Journalists were introduced to a number of big cats rescued from all over the world, including a male cheetah called Sasha, who has three legs. After his mother was poached, the infant Sasha was released into the wild, but, not having been taught how to hunt, he took on a wildebeest and ended up crushing his leg in the encounter.
It has since been amputated, and Sasha now spends his days at LIONSROCK, where he runs across his enclosure with incredible speed at feeding time – despite the loss of his leg.
The South African government sanctions the captive lion breeding industry and has established an export quota for the international lion bone trade, despite growing global outrage.
In August this year, the Gauteng High Court in Pretoria declared the South African government’s 2017 and 2018 lion bone export quotas “unlawful and constitutionally invalid”.

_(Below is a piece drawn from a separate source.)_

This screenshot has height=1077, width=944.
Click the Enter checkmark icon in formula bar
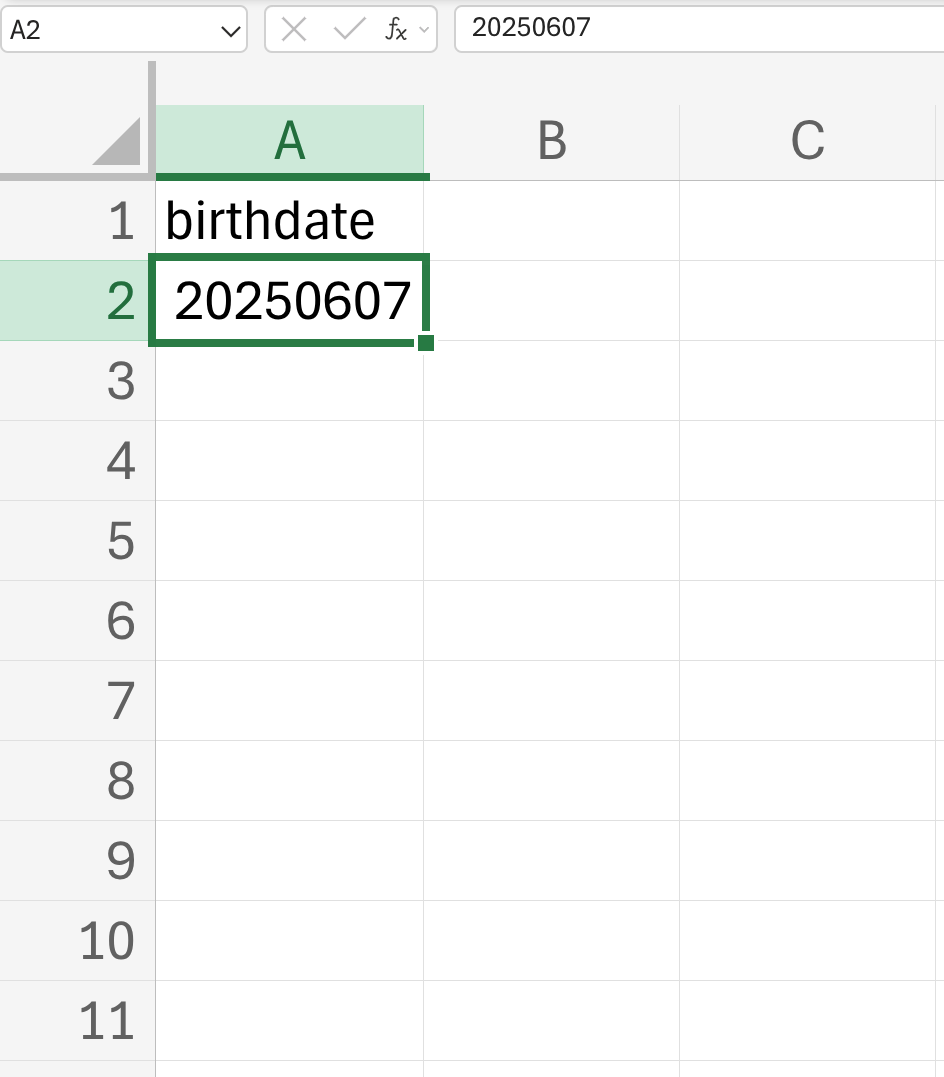pyautogui.click(x=349, y=29)
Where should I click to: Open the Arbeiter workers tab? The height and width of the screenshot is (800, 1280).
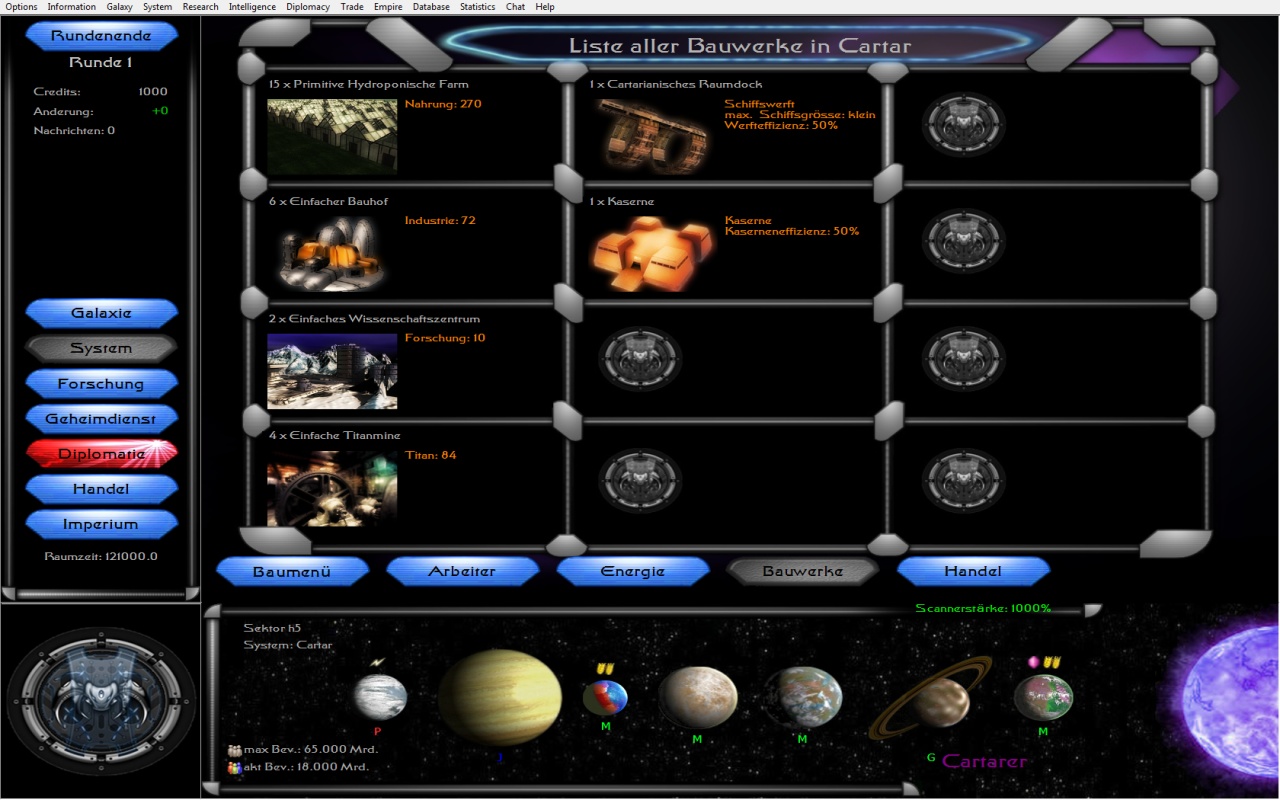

South Africa is a popular tourist destination that welcomed approximately 10.3 million foreign tourists and facilitated 17.2 million domestic tourism trips in 2017 (South Africa Tourism Report 2017).
The top 10 tourist arrivals in South Africa are from the UK, US, Germany, France, the Netherlands, Australia, India, China, Brazil and Canada.
– Only about 20,000 lions remain in the wild in Africa.
– Between 8,000 to 11,000 captive-bred lions are in captivity in some 260 facilities across South Africa, marketed to tourists as lion interaction experiences.
– With fewer than 3,000 wild lions, South Africa has more lions languishing in captivity than in the wild.
– Lions are a threatened species, listed as vulnerable by the International Union for the Conservation of Nature.
– While the Convention on International Trade in Endangered Species of Wild Fauna and Flora prohibits the trade of bones from wild lions, it does allow South Africa to export bones from captive ones. It is impossible to differentiate body parts from wild versus captive lions, so the legal export of captive lion bones facilitates the illegal export of wild lion bones.